Work instructions: Tally the lines in the following entries that include the word "Stedelijk"; state only the total.
---+---
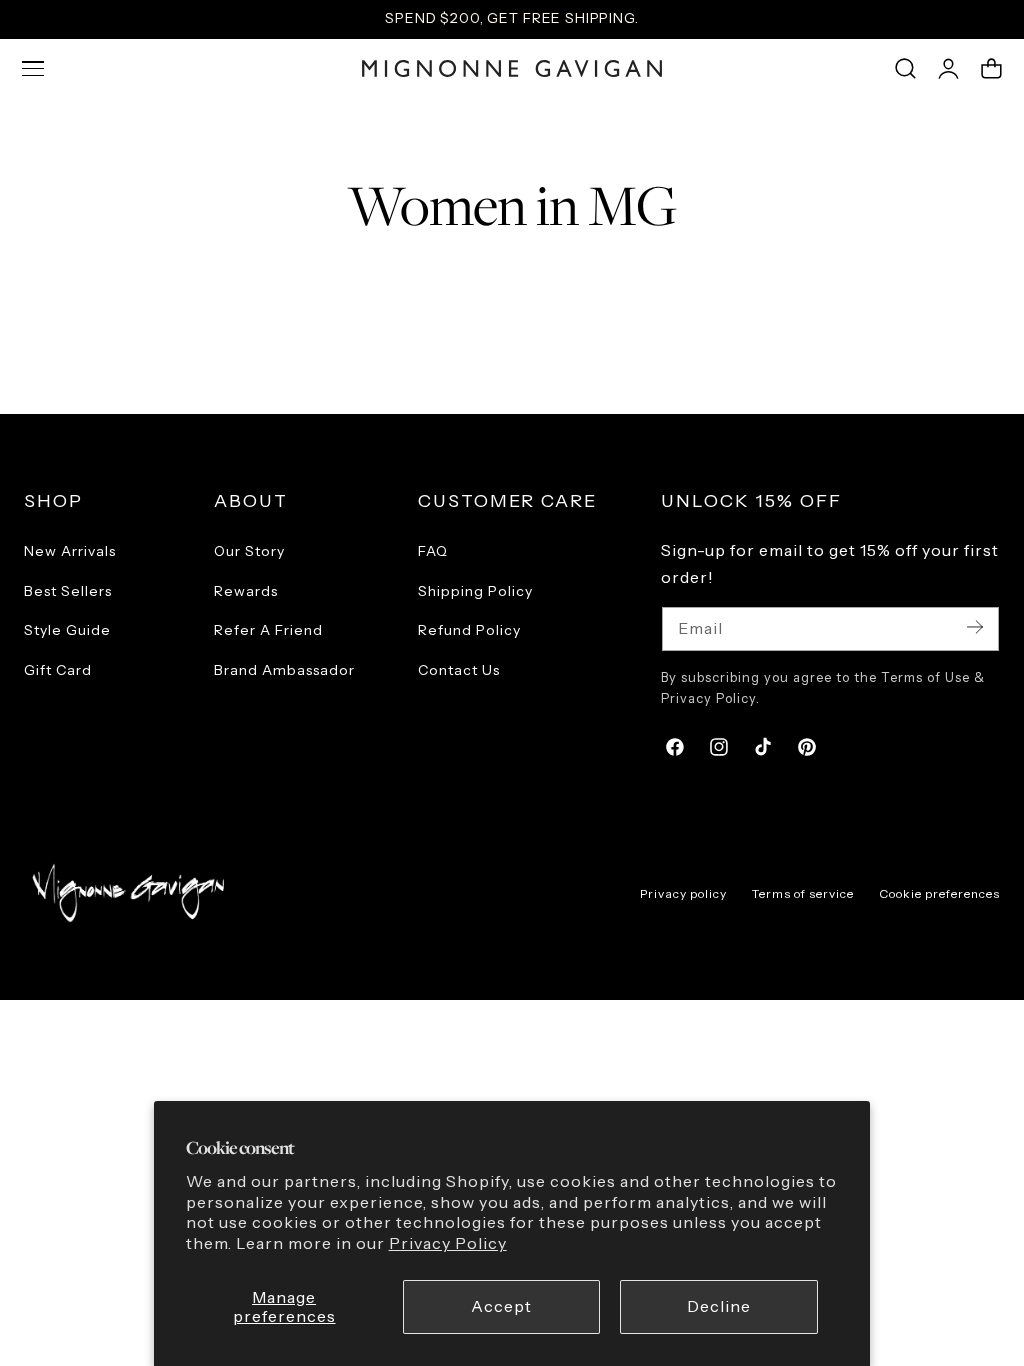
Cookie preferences (939, 893)
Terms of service (803, 893)
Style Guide (67, 630)
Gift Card (58, 669)
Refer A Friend (268, 630)
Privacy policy (683, 893)
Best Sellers (68, 590)
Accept (501, 1306)
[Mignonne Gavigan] (126, 892)
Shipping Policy (475, 590)
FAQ (433, 551)
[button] (33, 69)
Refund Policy (469, 630)
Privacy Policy (448, 1243)
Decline (719, 1306)
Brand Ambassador (284, 669)
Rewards (246, 590)
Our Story (249, 551)
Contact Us (459, 669)
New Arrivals (70, 551)
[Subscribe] (975, 627)
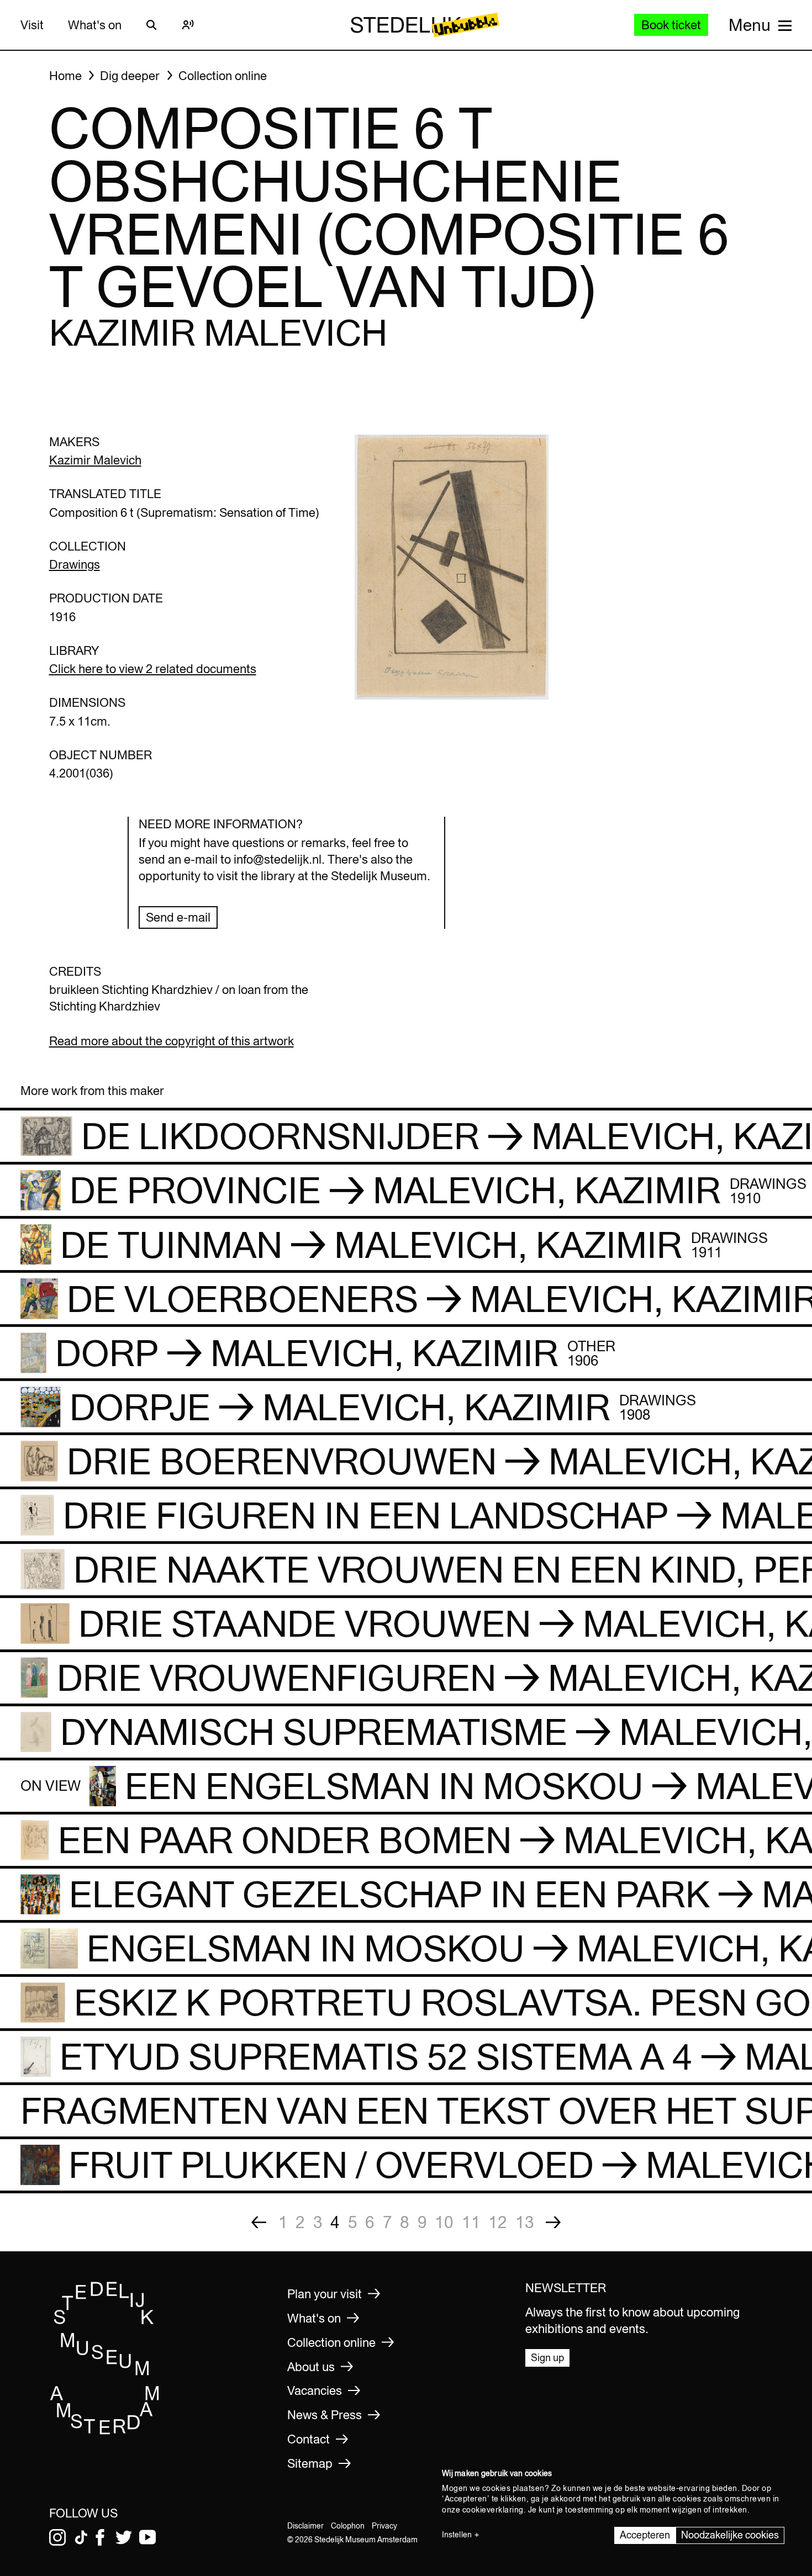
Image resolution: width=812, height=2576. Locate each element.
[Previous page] (258, 2222)
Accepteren (645, 2535)
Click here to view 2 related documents (152, 669)
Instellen (457, 2534)
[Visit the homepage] (105, 2431)
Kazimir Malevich (95, 460)
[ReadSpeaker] (188, 25)
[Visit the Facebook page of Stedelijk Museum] (100, 2537)
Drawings (74, 564)
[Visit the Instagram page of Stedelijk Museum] (57, 2537)
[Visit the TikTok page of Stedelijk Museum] (81, 2537)
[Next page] (553, 2222)
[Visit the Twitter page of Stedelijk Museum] (123, 2537)
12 (497, 2222)
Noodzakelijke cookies (730, 2535)
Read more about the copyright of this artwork (171, 1041)
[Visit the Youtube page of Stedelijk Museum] (147, 2537)
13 (524, 2222)
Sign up (547, 2357)
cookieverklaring (493, 2509)
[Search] (152, 25)
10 (444, 2222)
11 (471, 2222)
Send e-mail (178, 917)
---+---
Answer to this task: 5